Where Pith is reading between the lines
- The method may scale to documents longer than those tested if the early-interaction compression remains effective.
- Similar early-interaction designs could be tested in non-ranking multimodal generation pipelines to reduce token counts.
- If the distilled supervision generalizes, the approach offers a template for distilling efficiency into other vision-language ranking models.
Load-bearing premise
That the early interaction and single-pass scoring, after training that begins with rendered text images, continue to preserve ranking quality on actual long multimodal documents.
What would settle it
Compare ZipRerank against a standard VLM-based listwise reranker on the same MMDocIR queries; if NDCG or similar ranking metrics drop by more than a few points while claimed latency gains hold, the efficiency claim is refuted.
Figures
read the original abstract
Listwise reranking is a key yet computationally expensive component in vision-centric retrieval and multimodal retrieval-augmented generation (M-RAG) over long documents. While recent VLM-based rerankers achieve strong accuracy, their practicality is often limited by long visual-token sequences and multi-step autoregressive decoding. We propose ZipRerank, a highly efficient listwise multimodal reranker that directly addresses both bottlenecks. It reduces input length via a lightweight query-image early interaction mechanism and eliminates autoregressive decoding by scoring all candidates in a single forward pass. To enable effective learning, ZipRerank adopts a two-stage training strategy: (i) listwise pretraining on large-scale text data rendered as images, and (ii) multimodal finetuning with VLM-teacher-distilled soft-ranking supervision. Extensive experiments on the MMDocIR benchmark show that ZipRerank matches or surpasses state-of-the-art multimodal rerankers while reducing LLM inference latency by up to an order of magnitude, making it well-suited for latency-sensitive real-world systems. The code is available at https://github.com/dukesun99/ZipRerank.
Editorial analysis
A structured set of objections, weighed in public.
Referee Report
Summary. The manuscript proposes ZipRerank, a listwise multimodal reranker for long documents that shortens visual input via a lightweight query-image early interaction mechanism and eliminates autoregressive decoding by scoring all candidates in one forward pass. It uses a two-stage training process consisting of listwise pretraining on large-scale text rendered as images followed by finetuning with soft-ranking labels distilled from a VLM teacher. On the MMDocIR benchmark, ZipRerank is reported to match or exceed state-of-the-art multimodal rerankers while cutting LLM inference latency by up to an order of magnitude.

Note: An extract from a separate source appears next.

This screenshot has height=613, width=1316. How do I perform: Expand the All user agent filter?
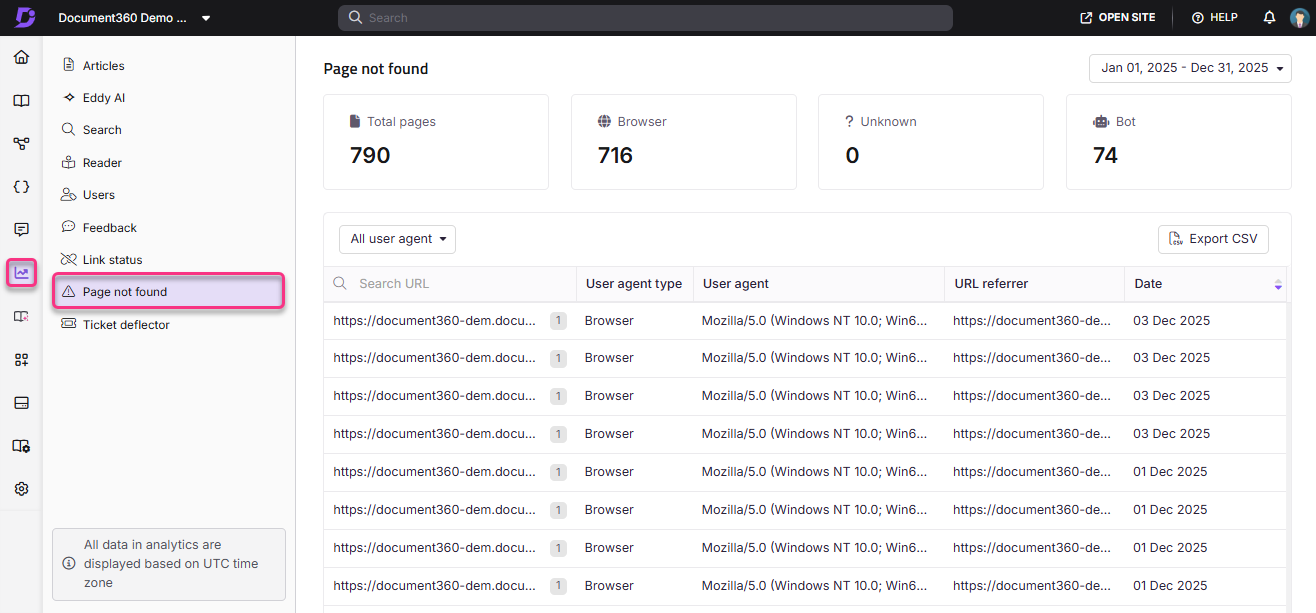(397, 239)
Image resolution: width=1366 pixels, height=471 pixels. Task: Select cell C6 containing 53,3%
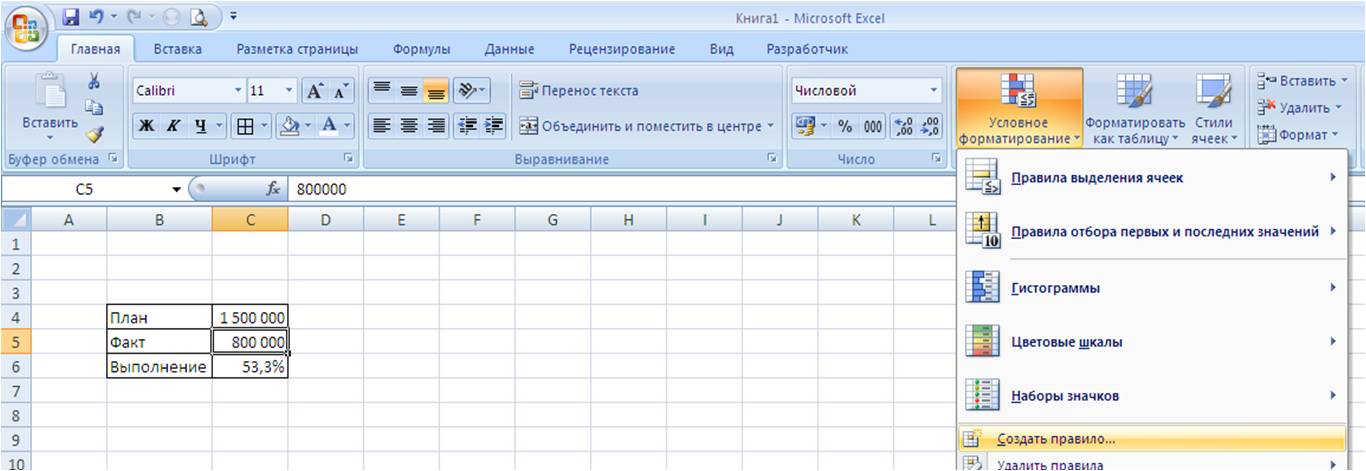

Significance. If the empirical claims hold under scrutiny, the work is significant for practical vision-centric retrieval and M-RAG pipelines, where listwise reranking over long multimodal documents has been limited by high latency. The open-sourced code at the provided GitHub link strengthens reproducibility and potential adoption.
major comments (2)
- [Abstract and §3] Abstract and §3 (two-stage training): the claim that listwise pretraining on rendered text images followed by VLM-distilled finetuning preserves ranking quality on real long multimodal documents is load-bearing for the MMDocIR results, yet no ablations are described that test transfer to documents containing non-textual visuals (charts, photos, complex layouts) absent from the rendered-text pretraining data.
- [Experiments] Experiments section: aggregate benchmark results are presented without reported statistical significance tests, exact train/validation/test splits for MMDocIR, or implementation details of the early-interaction module and single-pass scorer, which are required to substantiate the latency gains and performance parity with SOTA rerankers.
minor comments (1)
- The abstract states that code is available at https://github.com/dukesun99/ZipRerank; confirming that the repository includes the exact training scripts and model checkpoints used for the reported numbers would aid verification.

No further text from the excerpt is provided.